Eu estava furiosa com ele, mas estava ainda mais furiosa comigo por me deixar levar pela emoção e permitir que ele visse como eu tinha ficado abalada.

Não deveria ser assim. Eu já estava curada dele, a cada ano que se passava, era como se recebesse uma dose mais forte da vacina anti Viktor Schultz.

Eu estava conseguindo ficar bem, por mais que ainda sentisse sua falta e algumas vezes desejasse tê-lo de volta ao meu lado.

Mas quem não cometia esses deslizes não é mesmo?

Que nunca tinha experimentado uma recaída depois de deixar um vício?

Era humano errar, mas era inaceitável insistir nesse erro uma e outra vez e eu não me permitiria ser feita de trouxa outra vez.

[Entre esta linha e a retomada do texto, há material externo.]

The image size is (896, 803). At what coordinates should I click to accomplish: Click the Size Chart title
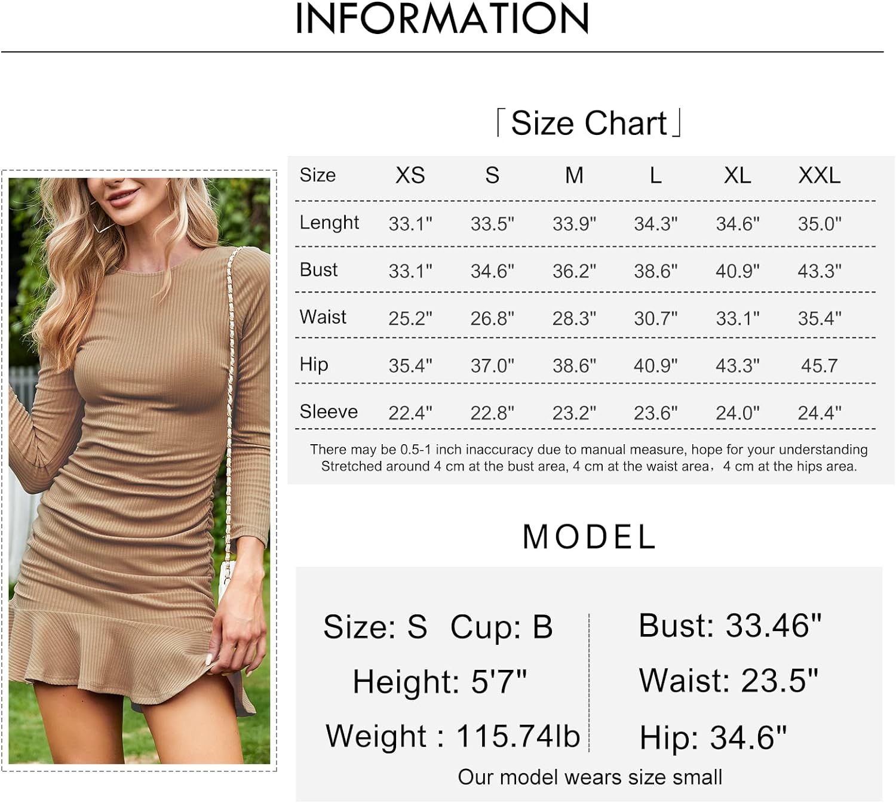[589, 123]
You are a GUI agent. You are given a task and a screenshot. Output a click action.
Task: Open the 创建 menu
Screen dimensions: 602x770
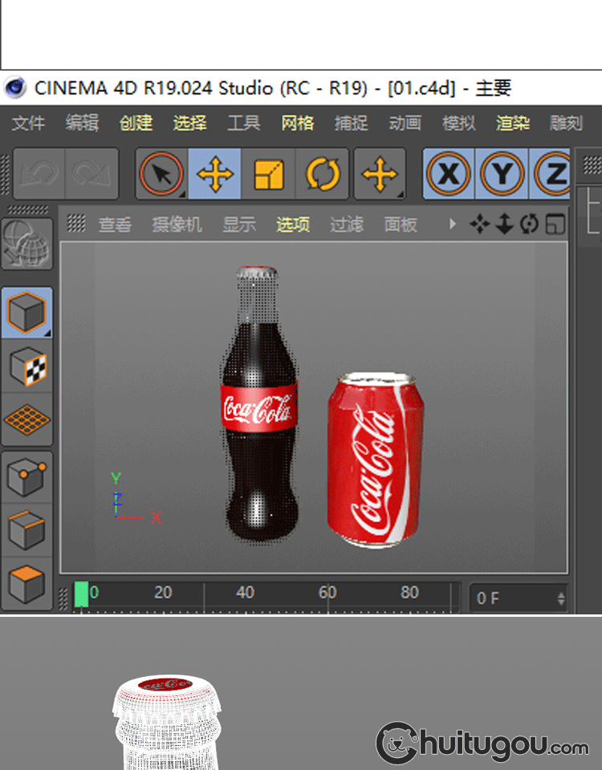[x=136, y=123]
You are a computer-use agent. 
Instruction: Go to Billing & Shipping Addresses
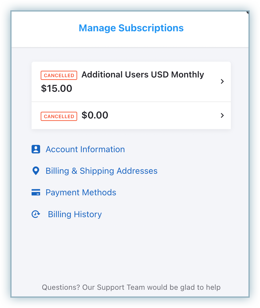[x=101, y=171]
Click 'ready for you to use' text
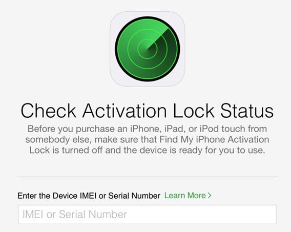This screenshot has height=232, width=291. point(222,150)
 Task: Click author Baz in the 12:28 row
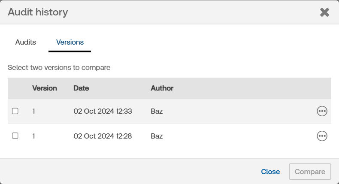click(157, 136)
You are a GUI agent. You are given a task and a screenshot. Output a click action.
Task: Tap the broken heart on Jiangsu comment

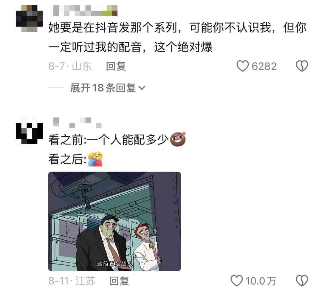(302, 281)
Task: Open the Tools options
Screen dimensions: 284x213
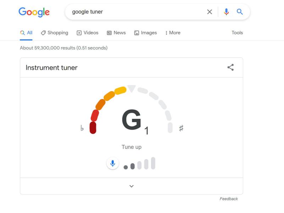Action: [237, 33]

Meu orgulho me protegeria.

Pelo menos era o que eu esperava.

Depois de alguns minutos em um silêncio desconfortável, Viktor levantou a mão como se quisesse me tocar, no entanto pareceu desistir da ideia e a deixou cair em um golpe seco ao lado do seu corpo.

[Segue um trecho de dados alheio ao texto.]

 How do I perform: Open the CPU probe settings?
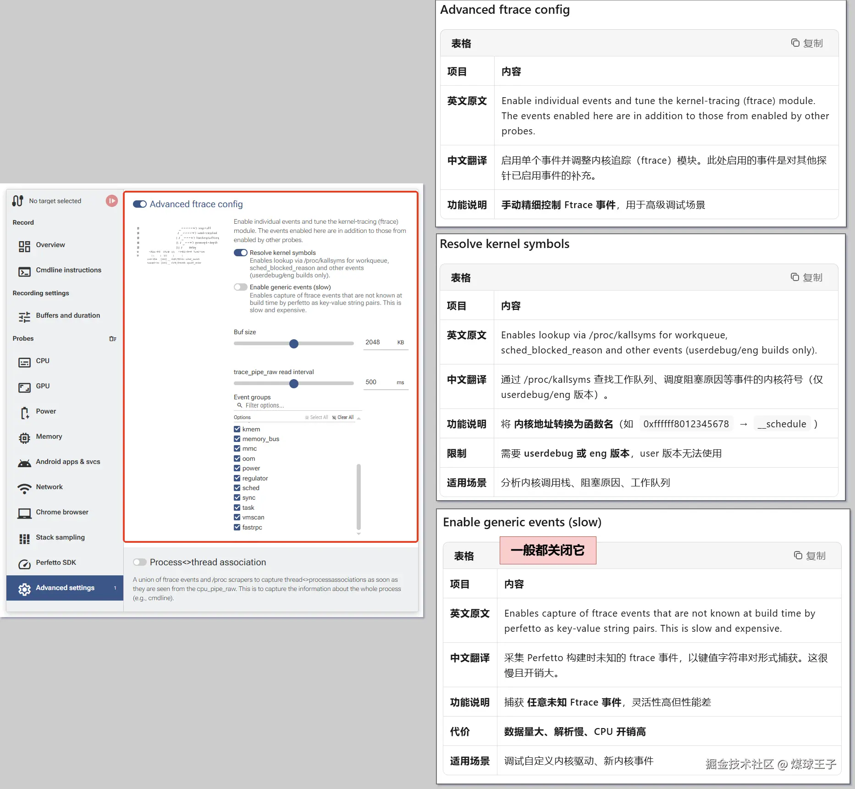tap(43, 361)
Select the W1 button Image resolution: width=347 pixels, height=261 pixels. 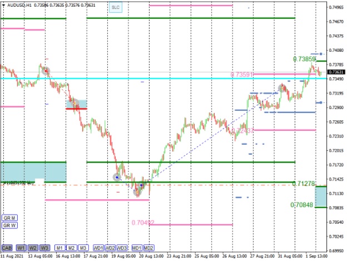pos(21,248)
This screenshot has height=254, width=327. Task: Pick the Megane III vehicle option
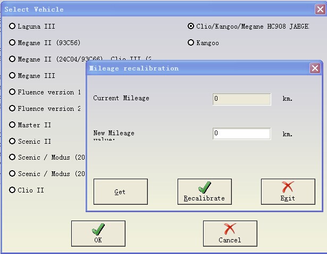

Revirei os olhos ainda chateada.

Nesse momento sua expressão se suavizou e ele soltou uma respiração entrecortada.

— Droga Ali, me desculpa, eu não quis... -Seus dedos percorreram os cabelos castanhos perfeitamente alinhados penteando-os para trás como ele fazia quando ficava nervoso ou irritado.

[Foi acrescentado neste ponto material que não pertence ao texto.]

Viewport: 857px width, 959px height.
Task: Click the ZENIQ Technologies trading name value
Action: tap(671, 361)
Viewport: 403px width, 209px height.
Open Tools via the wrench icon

Eu fiquei irritada comigo mesma por reconhecer cada gesto seu, por identificar cada sinal do seu corpo e saber se ele estava bem ou não mesmo tendo ficado tanto tempo longe dele.

Era um fardo que eu sabia que carregaria pelo resto da vida.

Porque se tinha um assunto do qual eu era especialista, era saber como ele funcionava. E isso só me fazia sentir ainda mais tonta.

— Não precisa fingir que ainda somos velhos amigos, Viktor. Só vim com Ty porque eu realmente não tinha outra saída, mas vou dar o fora daqui assim que conseguir resolver essa bagunça. -Garanti cruzando os braços por um lado para dar mais seriedade às minhas palavras e por outro, para tampar meus mamilos que provavelmente estavam visíveis através da blusa de algodão.

Eu definitivamente deveria ter colocado um bendito sutiã.

Odiava o fato de ficar excitada mesmo querendo matá-lo com as minhas próprias mãos.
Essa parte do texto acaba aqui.